1.2 Metrics
1.2.1 Partition function and free energy
\[\begin{eqnarray} \int_{\mathbb{R}} \ dx_{1} \int_{\mathbb{R}} \ dx_{2} \cdots \int_{\mathbb{R}} \ dx_{n} Z_{n}(x^{n}; 1) & = & \int_{\mathbb{R}} \ dx_{1} \int_{\mathbb{R}} \ dx_{2} \cdots \int_{\mathbb{R}} \ dx_{n} \left( \int_{\mathbb{R}} \varphi(w) \ dw \prod_{i = 1}^{n} p(x_{i} \mid w) \right) \nonumber \\ & = & \int_{\mathbb{R}} \varphi(w) \ dw \int_{\mathbb{R}} \ dx_{1} \int_{\mathbb{R}} \ dx_{2} \cdots \int_{\mathbb{R}} \ dx_{n} \left( \prod_{i = 1}^{n} p(x_{i} \mid w) \right) \nonumber \\ & = & \int_{\mathbb{R}} \varphi(w) \ dw \prod_{i = 1}^{n} \left( \int_{\mathbb{R}} \ dx_{i} p(x_{i} \mid w) \right) \nonumber \\ & = & \int_{\mathbb{R}} \varphi(w) \ dw \nonumber \\ & = & 1 . \nonumber \end{eqnarray}\]By our assumption (even though not clearly mentioned in the book), true distribution of $X^{n}$ is given by
\[q_{X^{n}} (X^{n}) = \prod_{i = 1}^{n} q(X_{i}) .\]On the other hand, $Z_{n}(X^{n}; 1)$ is the distribution of $X^{n}$ estimated by our statistical model and our prior distribution.

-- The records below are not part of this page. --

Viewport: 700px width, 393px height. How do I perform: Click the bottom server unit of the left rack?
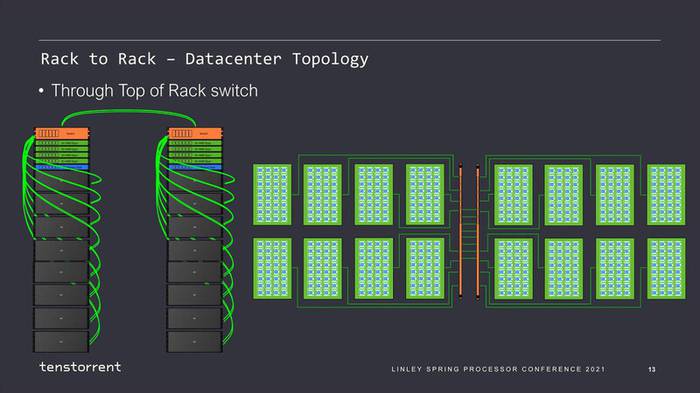[61, 342]
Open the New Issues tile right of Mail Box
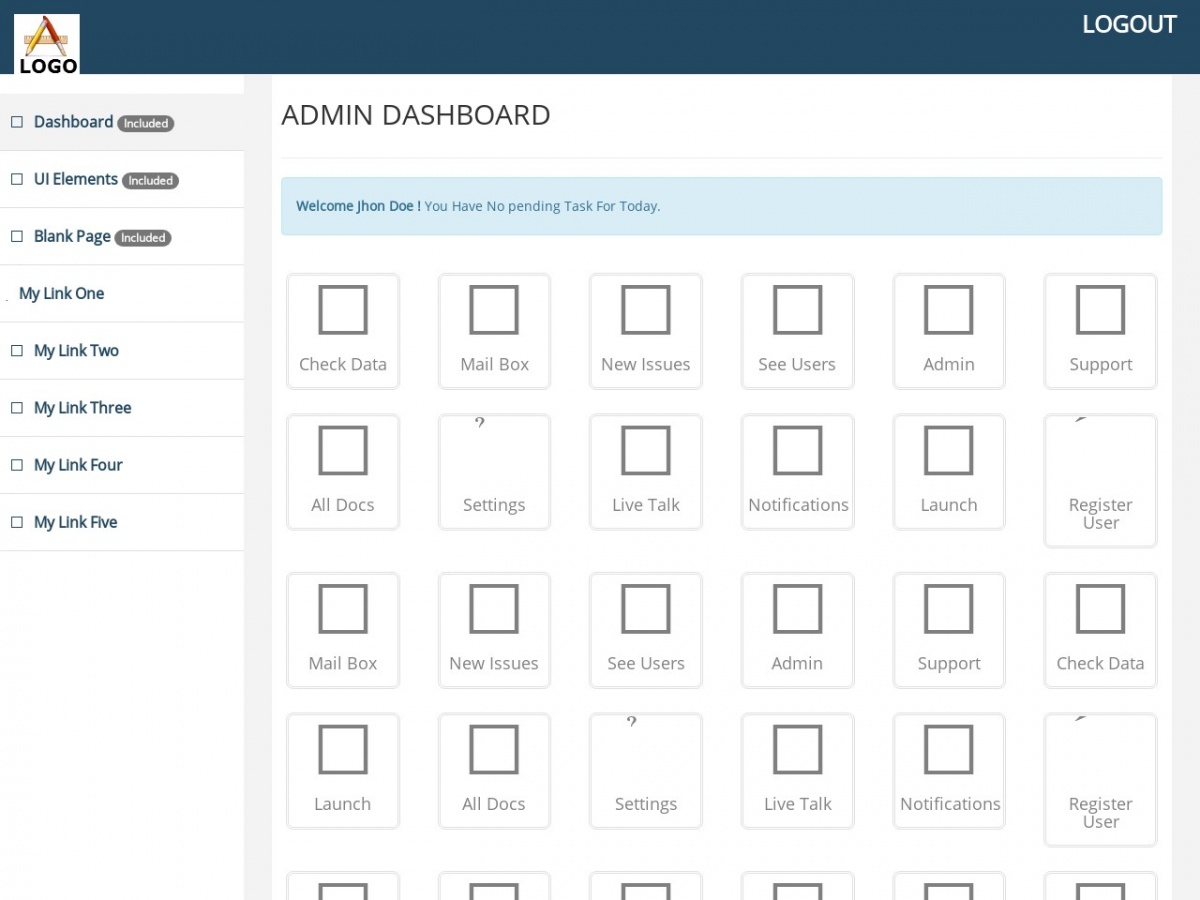Image resolution: width=1200 pixels, height=900 pixels. tap(645, 331)
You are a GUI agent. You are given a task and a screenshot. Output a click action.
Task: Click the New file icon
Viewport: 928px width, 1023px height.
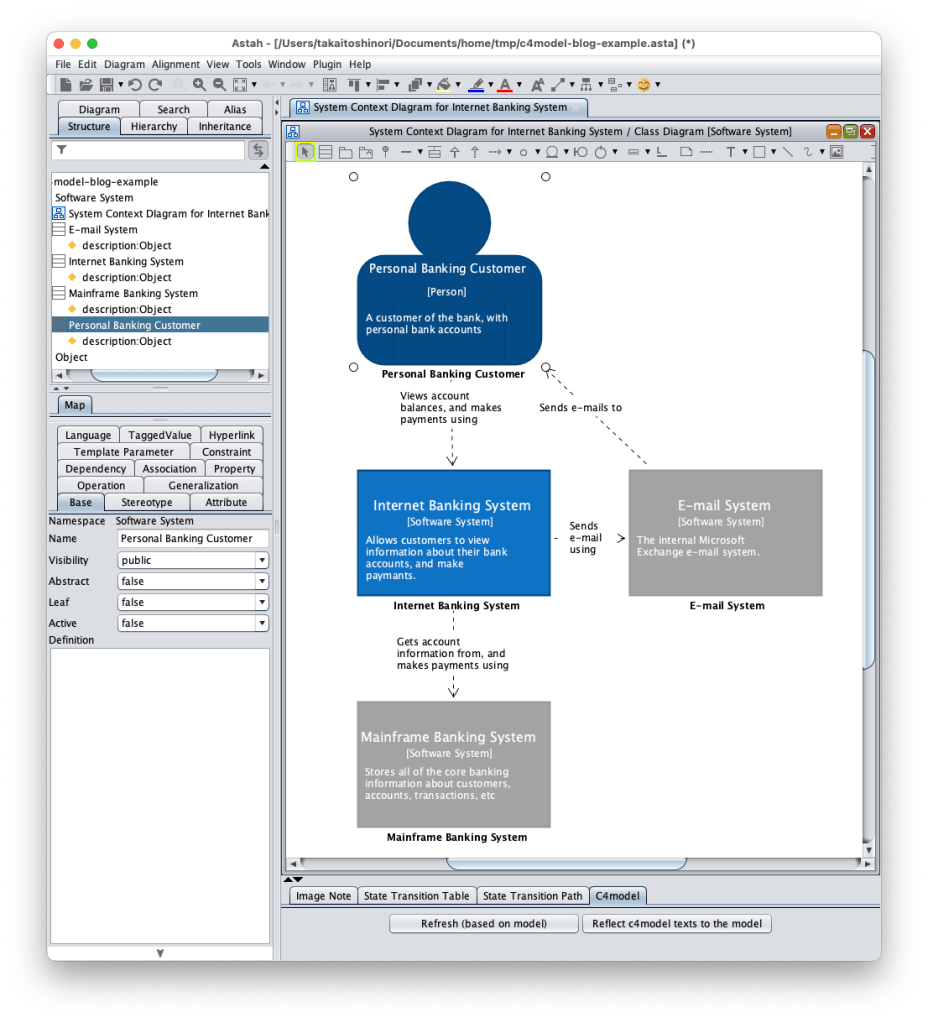[66, 85]
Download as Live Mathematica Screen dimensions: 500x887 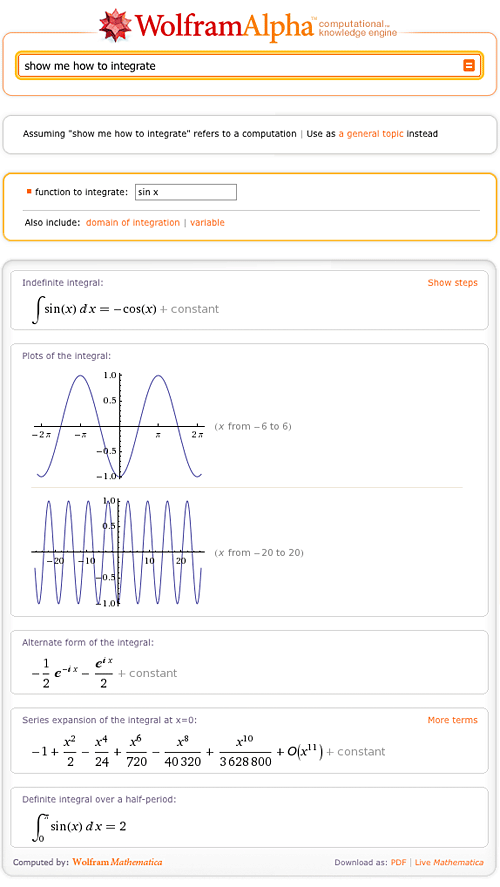(449, 863)
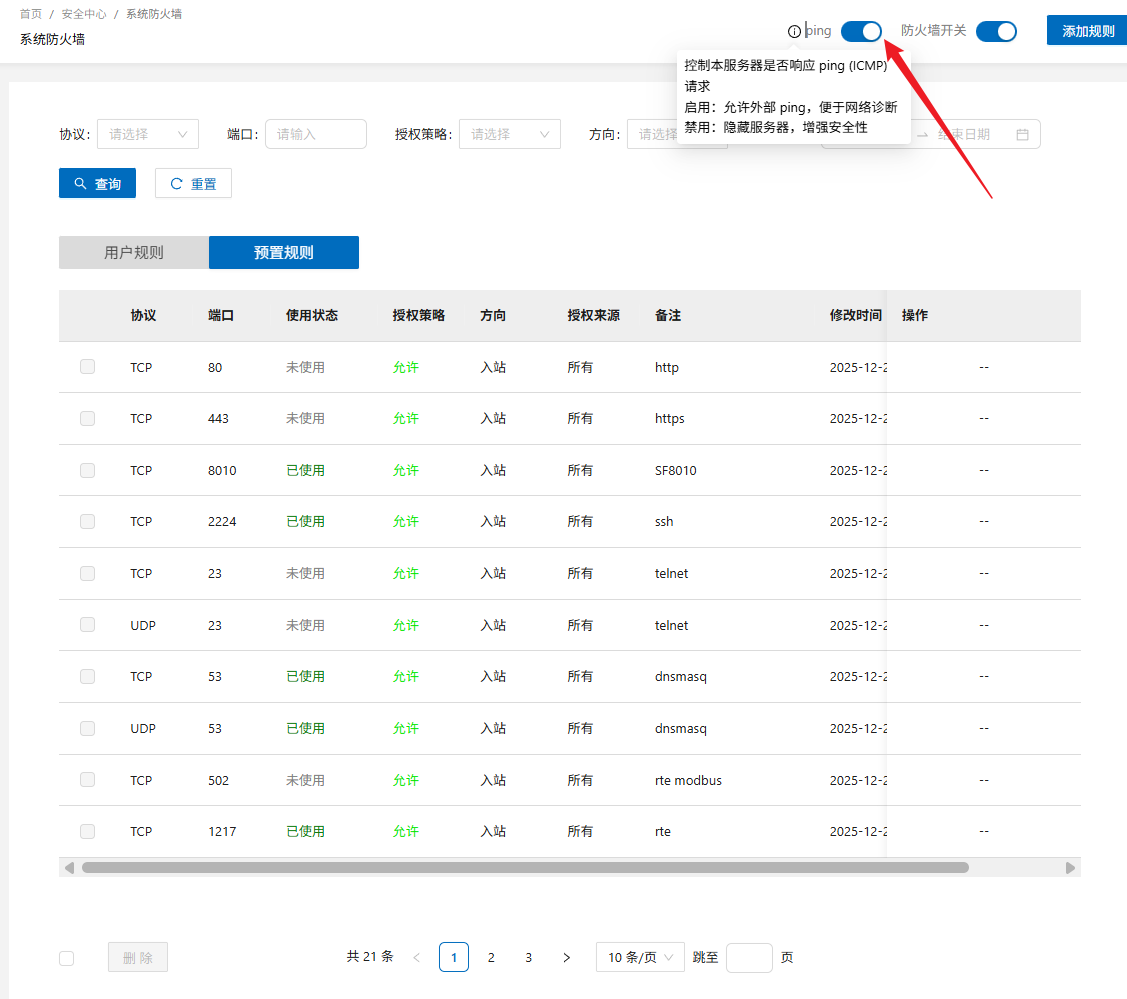The width and height of the screenshot is (1127, 999).
Task: Go to previous page with left chevron
Action: click(x=416, y=957)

That is
\[\begin{eqnarray} p(x^{n}) & := & Z_{n}(x^{n}; 1) \nonumber \\ & = & \int_{W} \varphi(w) \prod_{i=1}^{n} p(x_{i} \mid w) \ dw \nonumber \\ & = & \int_{W} \varphi(w) \prod_{i=1}^{n} \frac{ p(x_{i}, w) }{ \varphi(w) } \ dw \nonumber \\ & = & \prod_{i=1}^{n} p(x_{i}) \nonumber \end{eqnarray}\]Definition. free energy
Let
\[F_{n}(\beta) := - \frac{1}{\beta} \log Z_{n}(\beta) .\]$F_{n}(\beta)$ is called free energy. In particular, if $\beta = 1$, free energy is equal to the additive inverse of the logarithmic likelihood:
\[\log Z_{n}(X^{n}; 1) .\]Definition. Entropy
- $q$,
- true dsitribution
Definition emprical entropy
Let
\[S_{n} := - \frac{1}{n} \sum_{i=1}^{n} \log q(X_{i}) .\]$S_{n}$ is called emrical entropy.
By definition,
\[\begin{eqnarray} \mathrm{E} \left[ S_{n} \right] & = & S \label{equation_01_16} \\ F_{n}(X^{n}; 1) & = & - \log Z_{n}(X^{n}; 1) \nonumber \\ & = & - \log \left( \int_{W} \varphi(w) \prod_{i=1}^{n} p(X_{i} \mid w) \ dw \right) \nonumber \\ & = & - \log \left( \int_{W} \varphi(w) \prod_{i=1}^{n} \frac{ p(X_{i}, w) }{ \varphi(w) } \ dw \right) \nonumber \\ & = & - \log \left( \int_{W} \prod_{i=1}^{n} p(X_{i}, w) \ dw \right) \nonumber \\ & = & - \log \left( \prod_{i=1}^{n} p(X_{i}) \right) \nonumber \\ & = & - \log \left( \prod_{i=1}^{n} q(X_{i}) \right) + \log \left( \prod_{i=1}^{n} q(X_{i}) \right) - \log \left( \prod_{i=1}^{n} p(X_{i}) \right) \nonumber \\ & = & n S_{n} + \log \left( \frac{ \prod_{i=1}^{n} q(X_{i}) }{ \prod_{i=1}^{n} p(X_{i}) } \right) \label{equation_01_18} \\ \mathrm{E} \left[ F_{n}(X^{n}; 1) \right] & = & n S + \int_{\mathbb{R}^{N}} \cdots \int_{\mathbb{R}^{N}} \log \left( \frac{ \prod_{i=1}^{n} q(x_{i}) }{ \prod_{i=1}^{n} p(x_{i}) } \right) \prod_{i=1}^{n} q(x_{i}) \ dx_{1} \cdots \ dx_{n} \nonumber \end{eqnarray}\]The first term is the entropy of true distribution. The second term is the Kullback-Leibler divergence from $ \prod_{i=1}^{n} q(x_{i}) $ to $ \prod_{i=1}^{n} p(x_{i}) $.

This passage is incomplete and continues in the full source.